I have ideas for movies I wanna write and googling what all I need to do in order properly. Ideas I wanna pitch to studios, directors, producers and I also draw settings that serve the story and ideas for costumes,etc.
There’s not a lot of real car culture in movies anymore. Film makers ran us under the bus creating narratives about the south that are completely backwards. Especially with movies like That bogus Dukes of Hazard LOL what a reach, the fast and the furious movies are really good but they’re for an audience that has no idea about the actual real world of cars most real car guys are probably tickled a little bit when watching them but that’s what fantasy is though. I loved a few of them Paul Walker was awesome in them and Joy Ride! (Killer movies)
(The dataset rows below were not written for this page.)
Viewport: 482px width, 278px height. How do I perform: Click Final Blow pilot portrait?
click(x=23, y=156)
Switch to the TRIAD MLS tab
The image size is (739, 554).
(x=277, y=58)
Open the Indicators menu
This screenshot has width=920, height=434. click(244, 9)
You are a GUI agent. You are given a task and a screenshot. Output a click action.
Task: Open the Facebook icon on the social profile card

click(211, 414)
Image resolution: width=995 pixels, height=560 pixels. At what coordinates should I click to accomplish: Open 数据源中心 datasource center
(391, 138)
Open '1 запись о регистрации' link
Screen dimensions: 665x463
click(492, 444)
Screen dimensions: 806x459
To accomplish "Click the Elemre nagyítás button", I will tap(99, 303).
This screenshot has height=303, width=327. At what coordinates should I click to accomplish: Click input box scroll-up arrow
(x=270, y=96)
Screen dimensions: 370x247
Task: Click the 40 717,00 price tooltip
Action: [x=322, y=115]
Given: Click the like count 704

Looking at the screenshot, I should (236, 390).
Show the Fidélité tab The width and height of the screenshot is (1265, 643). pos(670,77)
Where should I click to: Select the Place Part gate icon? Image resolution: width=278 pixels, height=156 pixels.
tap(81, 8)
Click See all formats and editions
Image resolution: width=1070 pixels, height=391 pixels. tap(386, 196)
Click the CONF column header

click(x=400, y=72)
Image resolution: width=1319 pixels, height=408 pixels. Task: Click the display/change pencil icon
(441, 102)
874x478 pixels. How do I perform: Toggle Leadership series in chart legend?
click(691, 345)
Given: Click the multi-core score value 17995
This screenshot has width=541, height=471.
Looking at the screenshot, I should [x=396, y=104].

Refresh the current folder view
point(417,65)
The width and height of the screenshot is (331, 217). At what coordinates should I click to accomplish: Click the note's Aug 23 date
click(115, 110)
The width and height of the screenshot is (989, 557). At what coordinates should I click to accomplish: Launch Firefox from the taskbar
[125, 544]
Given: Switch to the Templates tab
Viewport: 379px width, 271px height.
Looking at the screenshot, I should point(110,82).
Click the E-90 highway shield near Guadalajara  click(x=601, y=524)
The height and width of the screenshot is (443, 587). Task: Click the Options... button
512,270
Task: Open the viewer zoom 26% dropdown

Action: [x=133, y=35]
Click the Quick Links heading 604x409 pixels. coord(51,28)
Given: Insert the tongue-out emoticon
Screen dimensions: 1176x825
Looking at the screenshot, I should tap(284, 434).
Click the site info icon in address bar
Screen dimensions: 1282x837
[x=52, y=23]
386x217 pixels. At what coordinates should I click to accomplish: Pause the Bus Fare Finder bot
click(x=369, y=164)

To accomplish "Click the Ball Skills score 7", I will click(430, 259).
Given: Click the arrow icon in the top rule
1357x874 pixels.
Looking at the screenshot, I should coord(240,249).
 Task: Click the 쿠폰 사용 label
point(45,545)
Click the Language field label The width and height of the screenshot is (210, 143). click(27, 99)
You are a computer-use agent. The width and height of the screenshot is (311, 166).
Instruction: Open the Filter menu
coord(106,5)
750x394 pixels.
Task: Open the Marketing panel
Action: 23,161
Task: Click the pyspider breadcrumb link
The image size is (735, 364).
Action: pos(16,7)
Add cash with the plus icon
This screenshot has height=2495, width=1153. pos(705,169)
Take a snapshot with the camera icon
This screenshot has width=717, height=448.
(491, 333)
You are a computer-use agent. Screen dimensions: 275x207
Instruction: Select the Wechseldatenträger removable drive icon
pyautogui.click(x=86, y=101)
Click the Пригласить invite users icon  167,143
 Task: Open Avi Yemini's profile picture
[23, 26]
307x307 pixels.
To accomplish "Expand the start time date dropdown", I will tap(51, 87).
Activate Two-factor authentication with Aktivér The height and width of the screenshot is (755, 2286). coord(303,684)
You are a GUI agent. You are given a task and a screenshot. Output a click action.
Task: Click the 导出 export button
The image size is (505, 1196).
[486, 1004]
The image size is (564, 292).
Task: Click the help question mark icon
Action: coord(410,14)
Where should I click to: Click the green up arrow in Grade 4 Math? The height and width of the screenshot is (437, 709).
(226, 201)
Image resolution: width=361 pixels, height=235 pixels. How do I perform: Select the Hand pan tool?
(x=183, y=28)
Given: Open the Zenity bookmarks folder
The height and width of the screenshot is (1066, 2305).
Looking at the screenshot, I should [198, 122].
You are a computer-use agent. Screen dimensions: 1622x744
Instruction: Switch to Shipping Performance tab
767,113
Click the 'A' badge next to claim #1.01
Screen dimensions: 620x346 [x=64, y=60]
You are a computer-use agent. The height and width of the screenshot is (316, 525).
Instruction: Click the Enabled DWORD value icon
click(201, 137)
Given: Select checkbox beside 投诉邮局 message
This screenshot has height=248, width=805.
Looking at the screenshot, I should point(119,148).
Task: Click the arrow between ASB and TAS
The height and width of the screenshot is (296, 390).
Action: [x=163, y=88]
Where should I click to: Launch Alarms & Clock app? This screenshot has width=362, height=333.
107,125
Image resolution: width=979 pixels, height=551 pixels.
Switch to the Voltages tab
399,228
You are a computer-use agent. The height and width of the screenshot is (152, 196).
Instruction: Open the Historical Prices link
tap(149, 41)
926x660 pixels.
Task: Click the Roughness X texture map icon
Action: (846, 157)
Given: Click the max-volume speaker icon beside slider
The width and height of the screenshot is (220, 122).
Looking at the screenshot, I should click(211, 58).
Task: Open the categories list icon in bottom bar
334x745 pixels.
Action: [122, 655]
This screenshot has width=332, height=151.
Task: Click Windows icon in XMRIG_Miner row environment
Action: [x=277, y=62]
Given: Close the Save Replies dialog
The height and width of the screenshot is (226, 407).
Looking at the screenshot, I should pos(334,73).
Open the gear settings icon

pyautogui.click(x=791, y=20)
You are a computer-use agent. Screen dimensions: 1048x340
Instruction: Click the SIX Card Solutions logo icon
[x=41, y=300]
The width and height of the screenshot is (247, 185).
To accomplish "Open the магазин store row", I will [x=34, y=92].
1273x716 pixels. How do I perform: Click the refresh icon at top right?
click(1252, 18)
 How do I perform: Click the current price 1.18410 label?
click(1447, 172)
A lot less talk about the cars like smokey and the bandet is what made that car iconic same with the general lee, maybe something small mentioned about the car in the dialogue letting the audience think about what model/package the car is own their own. In the movie Vanishing Point all you need about the car was seeing it was a stock R/T (if I remember correctly) and knowing what the car could handle is something you observed when he would run it hot at too many rpm’s for too long (also having to do with how bad ass that model is performance Wise) I don’t know how well that movie did in its time though. Too bad movies have destroyed the actual real car culture image making us look like the bad guys. Movies sure are good at scrabbling people’s minds O well life goes on don’t it. 🎶 East Bound and down 🎶. R.I.P Reed…I’m from Dixie too Brother 🎶
Anybody out there into classic movies and actual real muscle (🇺🇸) check out Vanishing Point i believe a 1971 film all he does is eat speed pills and out run the cops/ max out a dodge r/t (on a bet) with a little help from the radio/ reality cool Disc Jockey ….and he has an occasional flashbacks of a girl he was in love with.
You can write a screenplay in record time but no one will remember it. It takes time to hone this craft. There are no short cuts.
Jason said he doesn't use story arcs. Is this the case because he makes short films (and one documentary), which makes it easier to get rid of story arcs?
Jason is currently working on his third feature film.
@@filmcourage Interesting! I'll check it out. His IMDB is outdated and only had shorts in his filmography. I want to know more about stories without arcs structure. Thank you!
how to write a screenplay in one week: "it just writes itself" very useful lol
as a teacher how can i adapt it?
He has Will Smith's voice somehow...
He’s stated he thought he’d be the Asian Will Smith when he was trying to make it as an actor
Same type of mouth, maybe that make it sound similiar too
13 to 15 pages a day... the average is 5 pages a day.